Catastrophism prevents the western world from understanding the potential of the African continent: the capillary and very widespread talent for self-organization. From which we have a lot to learn

* Paolo Cascone, engineer and designer. Founder and director of COdesignLab, he teaches Environmental Design at the University of Westminster and is the director of the project African Fabbers

A few months ago, I was ready to depart for Douala, in Cameroon, to complete a project that is very important to me, which began 3 years ago. African Fabbers, springing for over ten years of experience in Sub-Saharan Africa, consists of the development of a cultural platform that explores the controversial relationship between neo-vernacular knowledge and digital processes in the field of eco-sustainable design and self-sufficient architecture.

That trip to Douala, which seemed fundamental, did not take place due to the pandemic. I wondered when I would see my African students once more, and how the construction would be taken forward by the craftsmen and workers with whom we set off on this adventure.

The western media and the WHO (World Health Organization) were so insistent in their ‘Afro-catastrophism’ that I almost felt like a coward for not being able to finish my project with the young people of Douala. Fortunately, a few messages swapped on Whatsapp – and a rereading of the book Afrotopia by the Senegalese sociologist Felwine Sarr – brought a pair of confirmations and a doubt.

The first confirmation, which is also the reason why I have been interesting in emergent design in Africa for years, is that the communities of these places have been based on self-organization for thousands of years. Relying on this apparently very simple principle, which actually generates complex systems, they are able to respond to extremely critical conditions (economic, environmental, health, etc.), implementing endogenous solutions thanks to widespread creativity and a strong idea of community.

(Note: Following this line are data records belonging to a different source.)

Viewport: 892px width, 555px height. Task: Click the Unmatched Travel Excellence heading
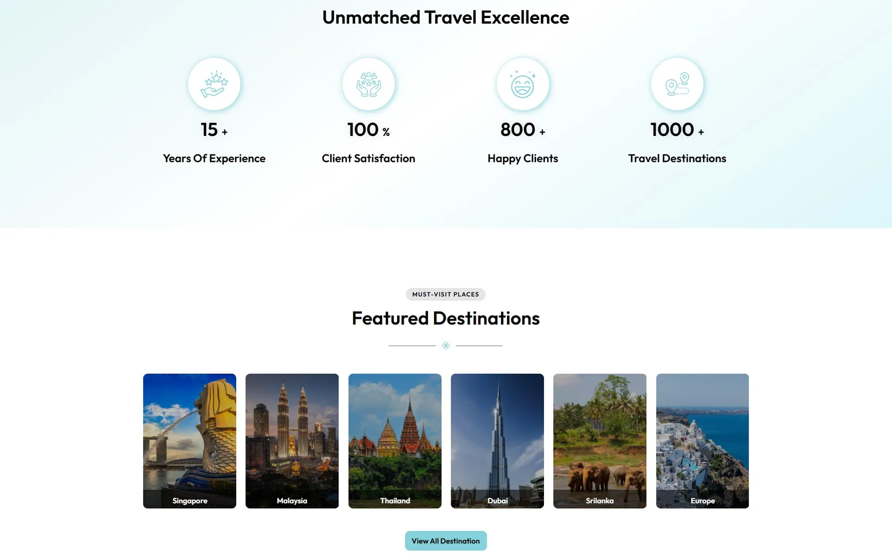pos(446,18)
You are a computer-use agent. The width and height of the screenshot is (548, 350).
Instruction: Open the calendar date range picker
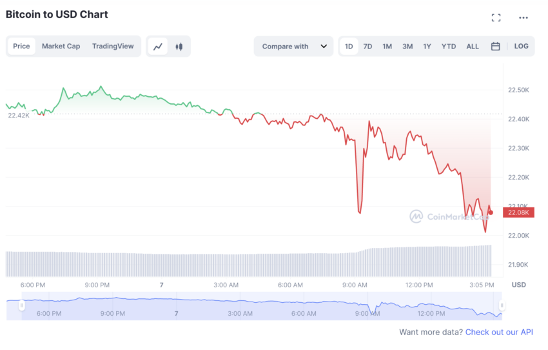(x=495, y=46)
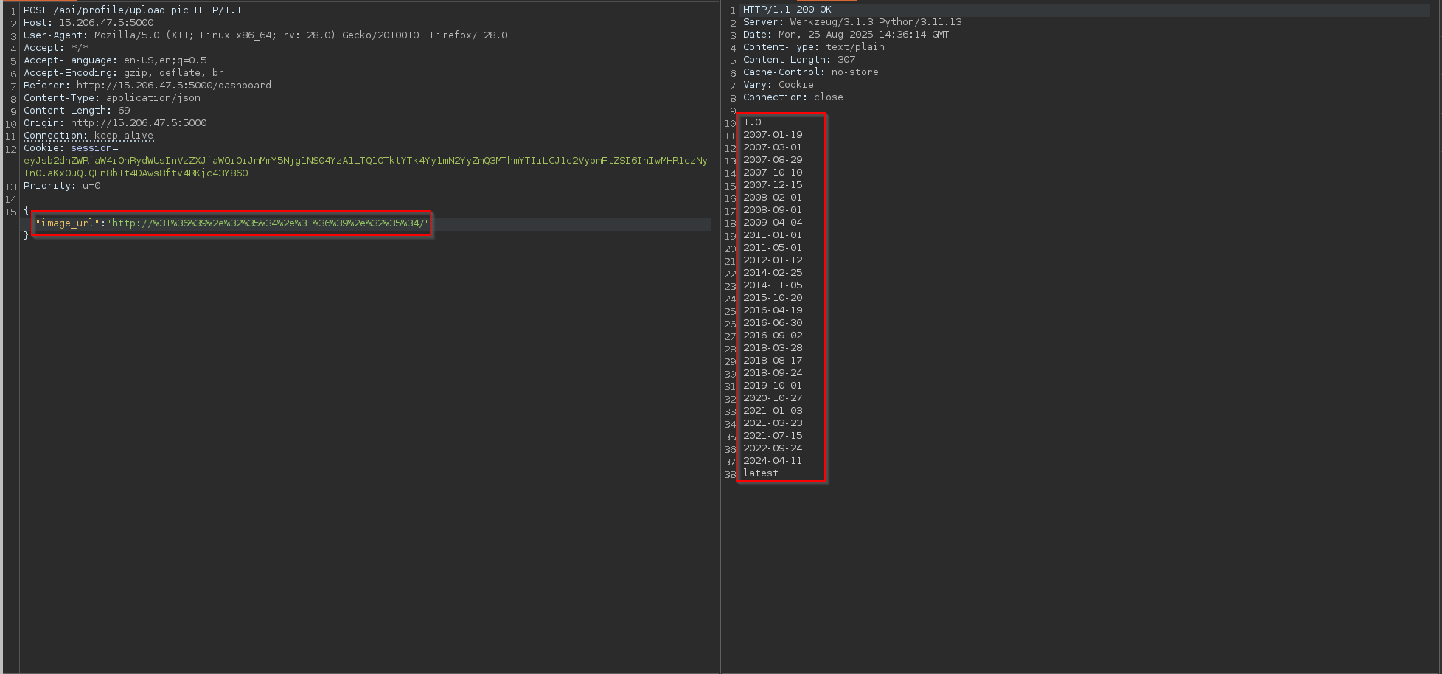Image resolution: width=1442 pixels, height=674 pixels.
Task: Click the Cache-Control no-store response header
Action: pyautogui.click(x=810, y=72)
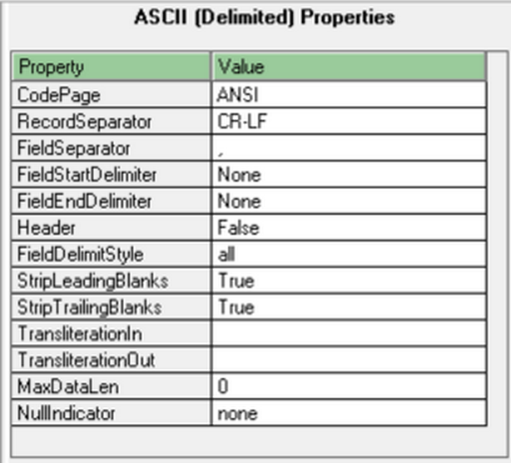Click the StripTrailingBlanks True value

click(348, 307)
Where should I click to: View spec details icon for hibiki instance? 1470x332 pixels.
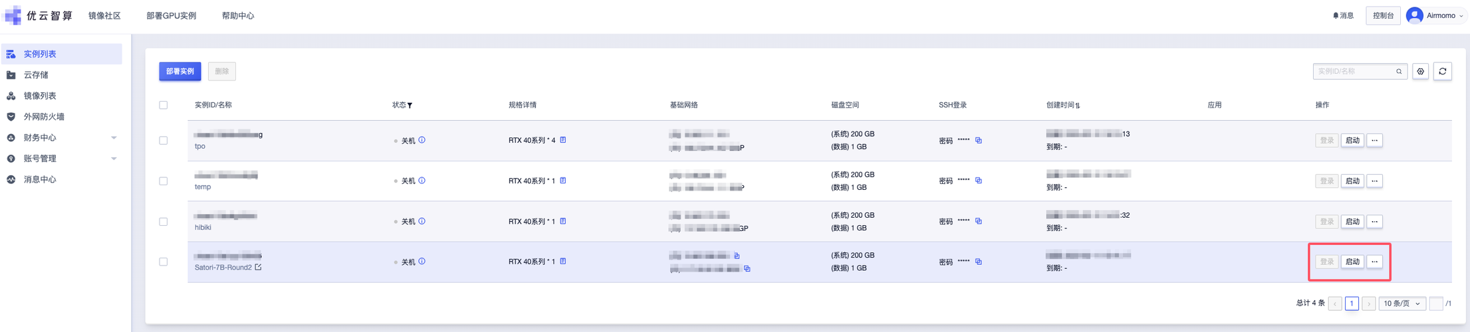click(563, 221)
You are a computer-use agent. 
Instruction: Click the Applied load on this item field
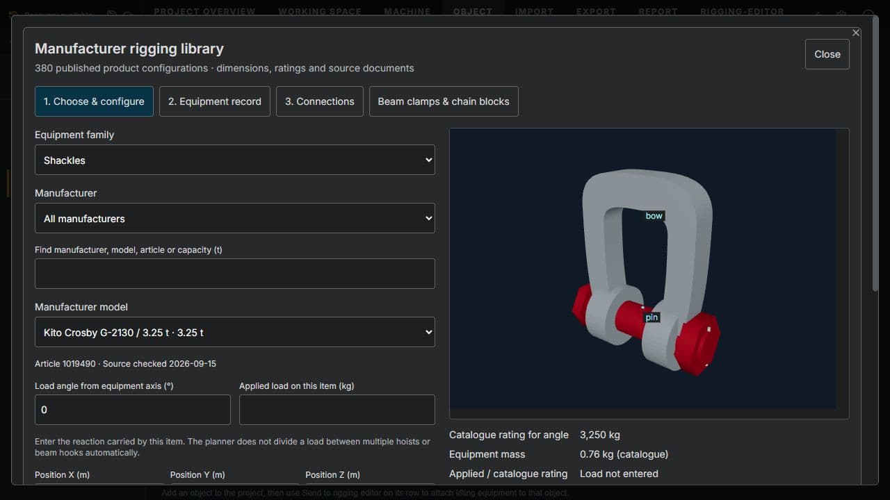(337, 410)
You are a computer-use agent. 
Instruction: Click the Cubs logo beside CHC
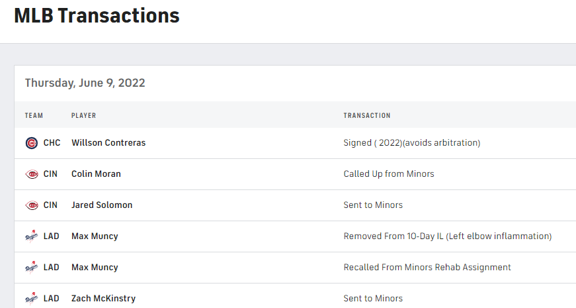(32, 143)
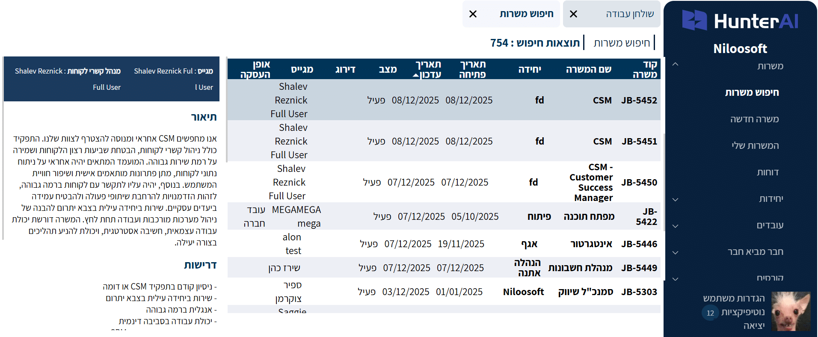Open דוחות in the sidebar
The width and height of the screenshot is (818, 337).
pos(768,172)
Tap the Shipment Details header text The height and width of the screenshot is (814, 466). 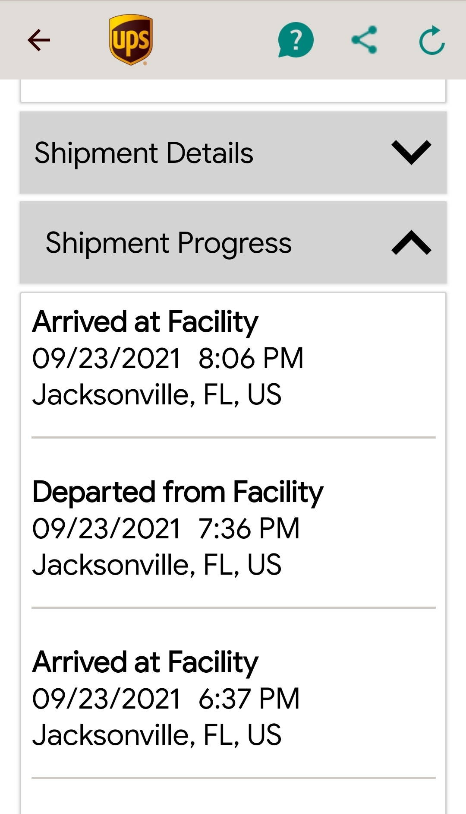click(x=144, y=153)
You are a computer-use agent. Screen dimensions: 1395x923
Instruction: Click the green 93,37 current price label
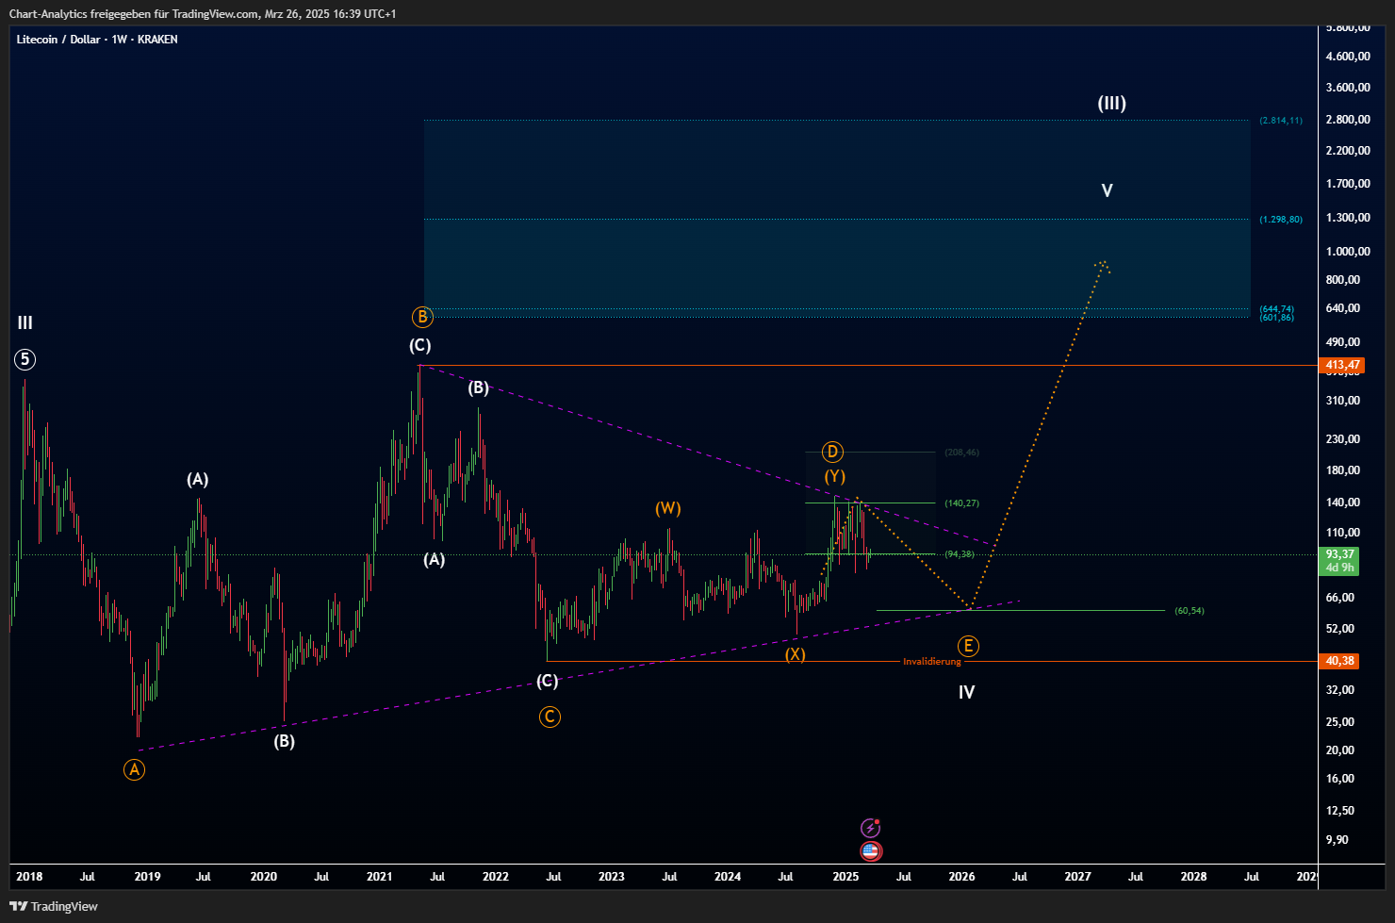(x=1339, y=554)
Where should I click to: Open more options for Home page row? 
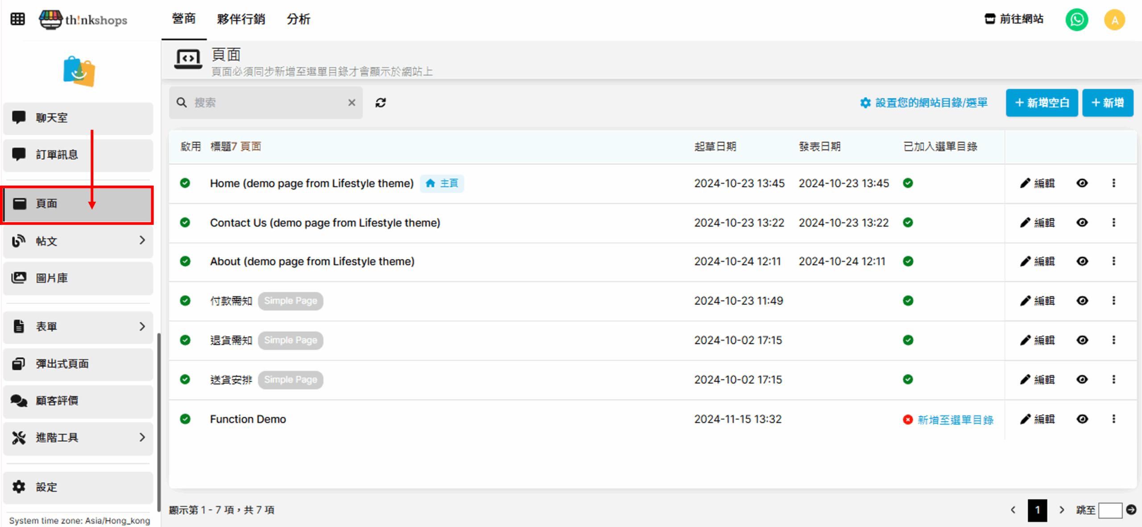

This approach that strives for self-sufficiency consists in knowing how to live in osmosis with one’s own territory, optimizing resources. This is probably also one of the reasons why many African countries, in spite of the lack of adequate healthcare structures and the authoritarian drift of certain governments, are managing to limit the effects of Covid 19 on people and the society. As soon as the problem became apparent, in the big cities of the continent people immediately got organized to self-produce masks without halting their social and economic activities.

The second confirmation is that this crisis can become a major opportunity for African countries, as Wole Soyinka, the Nigerian winner of the Nobel Prize for Literature, has asserted in an open letter co-signed by over 100 intellectuals of the continent and addressed to their governments. Soyinka believes that Africa has to reawaken and regain control over its own destiny, in the light of the enormous material and human resources it contains. The various forms of resilience and creativity activated by many young scientists and researchers are proof of the enormous potential of the continent.

I hope this paradigm shift can happen soon, because the doubt – which perhaps is a certainty – is that maybe the time has come for us Europeans to look to Africa as a major cultural opportunity to learn new forms of social resilience.

I therefore believe that to get out of this systemic crisis we will have to look with greater attention at African solutions to solve global problems,’ passing from the paternalistic culture of emergency design to the culture of emergent design that imposes a better balance between nature and tekné.

African solutions to solve global problems"

Furthermore, I cannot help but admire, through Whatsapp, Instagram, etc., the creative force with which the students in Douala are coping with this moment, and the commitment of the workers and craftsmen who are completing the worksite we began together, in perfect autonomy.

The culture hub and the off-grid house prototype we have recently created in Cameroon are architecture that breathes, although they were conceived prior to Covid 19, developing a logic of the circular economy with the aim of distributing wealth in place while reducing CO2 emissions. In the end, big revolutions are not necessary, in order to rethink a better post-Covid world. It is enough to apply this approach in a widespread way.